Short problem 1
Print the passage from the Ferrari 599 GTB detailing write-up exactly, beginning at the words "Arriving in the" and stopping after the words "service thanks !".

# Auto Detox: Ferrari 599 GTB



## Auto Detox (Dec 22, 2007)

Ferrari 599 GTB

3 day detail: interior - engine - paintwork machine polished

This detail I was working in Peterborough courtesy of Paintshield
( thank you Ann & Tom ) who were to apply film to the front of the car after I was done. They had transported the car down on the Monday ready for me to start on the Tuesday morning.

Arriving in the gloom I introduced myself we talked about the events of the next 3 days & they kindly manoeuvred the beauty into the spacious private car park ready for the wash stage










Not having seen the car before hand ( I see all the cars I detail before although due to the circumstances of the booking I didn't on this occasion ) I took some time to look over the car & paintwork with the 3M Sun Gun, thanks to Mark @ AutoBrite Direct for sorting out me a new battery great service thanks !
The car was very tidy & in great condition with only minor swirling in areas, holograms to the bumpers the worst of the defects were drying blade marks in certain areas & many small but deep RDS covering the majority of the coach work the challenge was on

Starting with the wheel arches G101 all purpose cleaner diluted 4:1 using a long handled vikan brush



















Tyres were cleaned with G101 too










Foamed with Valet Pro snow foam




























Intricate areas tickled with a detail brush














































After the dwelling time was up the car was rinsed with the pressure washer thoroughly before being washed with two buckets & Duragloss 901 shampoo

Clay today was Swissvax using a weak shampoo mixture as lube










A final thorough rinse with the pw before being rinsed with pure filtered water under pressure out of the van the car was good to go for drying, as the rain came one of the guys from the work shop manoeuvred her inside for me

Dried off










Everywhere










Defects:










Bumper










Getting good shots of the RDS today was very difficult, the following were taken using the ceiling lighting which proved the most effective





































This one was easy to capture




























As you can see RDS, virtually no swirls no super 50:50 happening today 

I settled on 3M Extrafine for the correction stage with multiple hits for each area I was happy with the finish it gave me followed up with Ultrafina, these corrected shot before wax again under the ceiling lighting




























On the passenger wing there were some deeper marks that I stepped it up to try & remove but this gave no better results in all honesty, so I got in close to show you what was left behind










Some Sungun shots for you


















































































After all the polishing was done I used a detail brush, duster & hoover to rid as perefectly as possible the car of dust for the film application the following day (Friday) paintwork was carefully IPA wiped over & areas not being filmed were waxed with Swissvax Divine










Alloys were cleaner fluid - Autobahn treated



















Tail pipes Brilliant metal polished by hand










Other details were also taken care of wheel arches dressed, tyres with new look trim gel, glass with crystal, front prancing horse cleaned with brilliant metal polish too. Engine bay detailed & interior to match.

Short problem 2
Output the dataset items below exactly, from the line that contains "Given: Click the green" through the end of the dataset items. Leave the pictures out.

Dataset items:
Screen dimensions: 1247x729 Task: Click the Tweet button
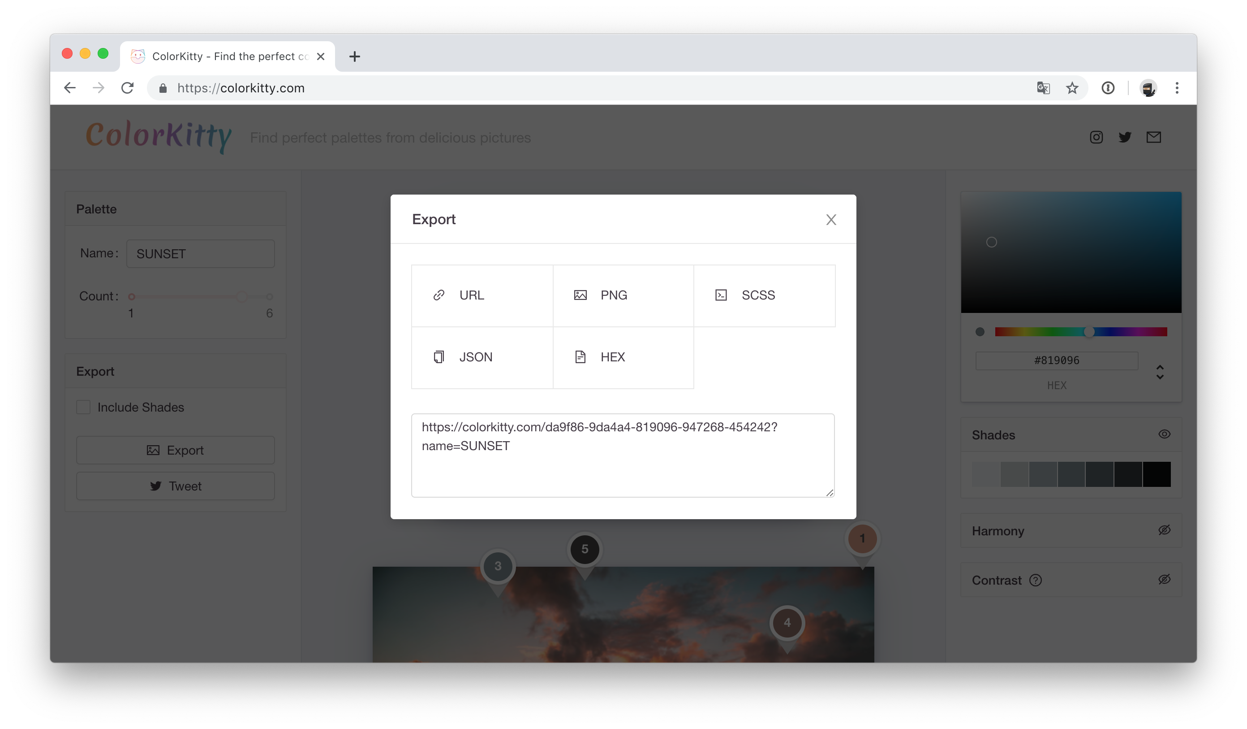175,486
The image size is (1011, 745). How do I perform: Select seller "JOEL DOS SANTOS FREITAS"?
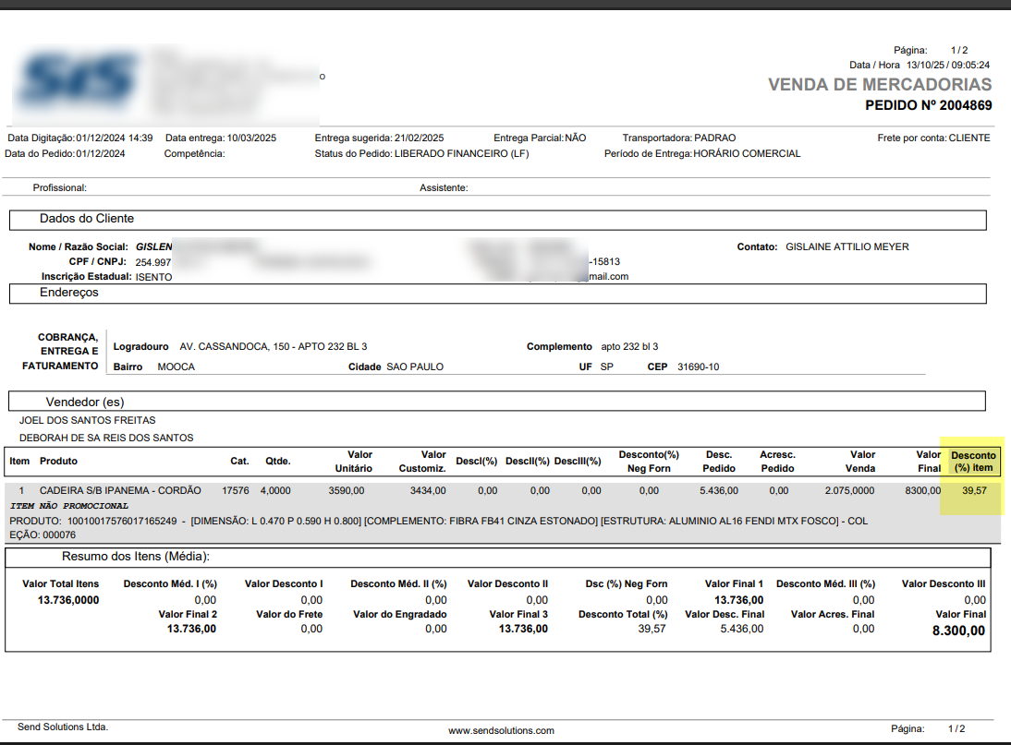click(x=88, y=420)
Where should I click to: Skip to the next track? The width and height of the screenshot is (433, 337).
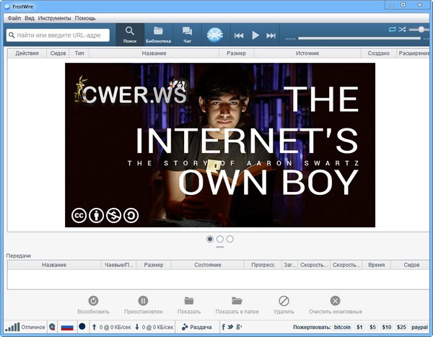(x=271, y=35)
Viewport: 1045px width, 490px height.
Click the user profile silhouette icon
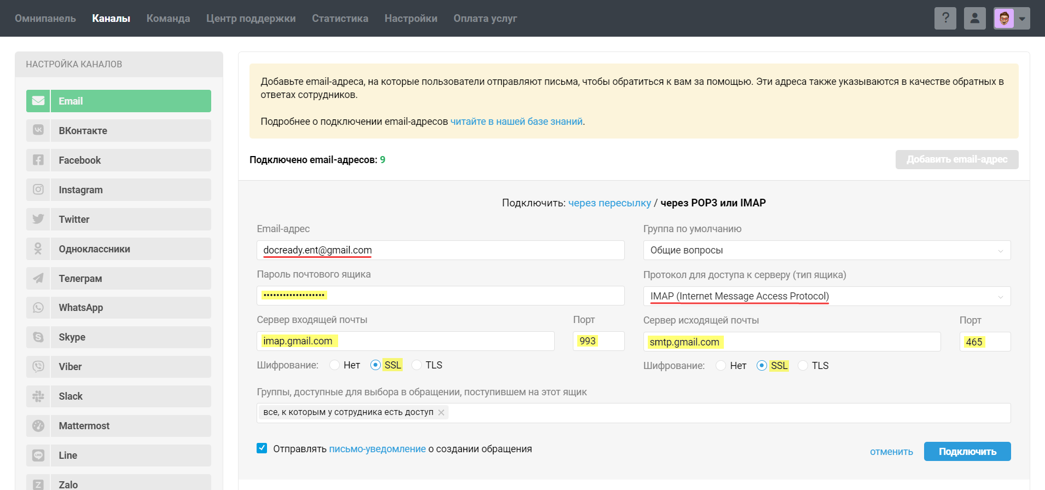pyautogui.click(x=974, y=19)
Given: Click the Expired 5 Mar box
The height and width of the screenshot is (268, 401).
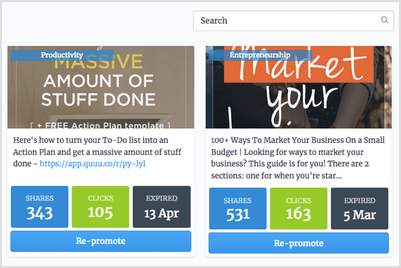Looking at the screenshot, I should click(x=359, y=210).
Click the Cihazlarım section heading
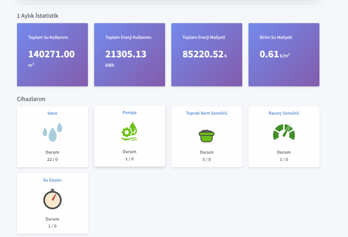 tap(31, 99)
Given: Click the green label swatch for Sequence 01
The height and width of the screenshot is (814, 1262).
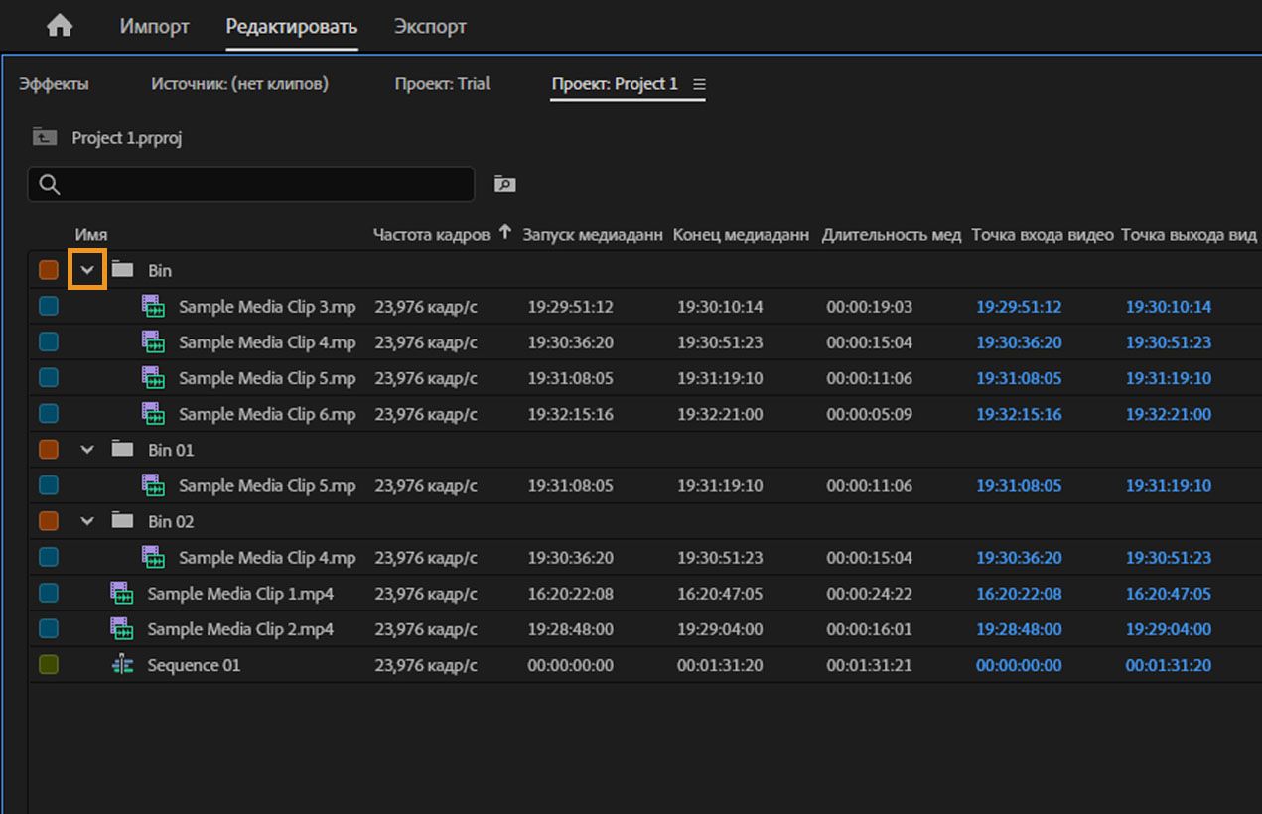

Finished answer 1
Arriving in the gloom I introduced myself we talked about the events of the next 3 days & they kindly manoeuvred the beauty into the spacious private car park ready for the wash stage










Not having seen the car before hand ( I see all the cars I detail before although due to the circumstances of the booking I didn't on this occasion ) I took some time to look over the car & paintwork with the 3M Sun Gun, thanks to Mark @ AutoBrite Direct for sorting out me a new battery great service thanks !

Finished answer 2
Given: Click the green label swatch for Sequence 01
The height and width of the screenshot is (814, 1262).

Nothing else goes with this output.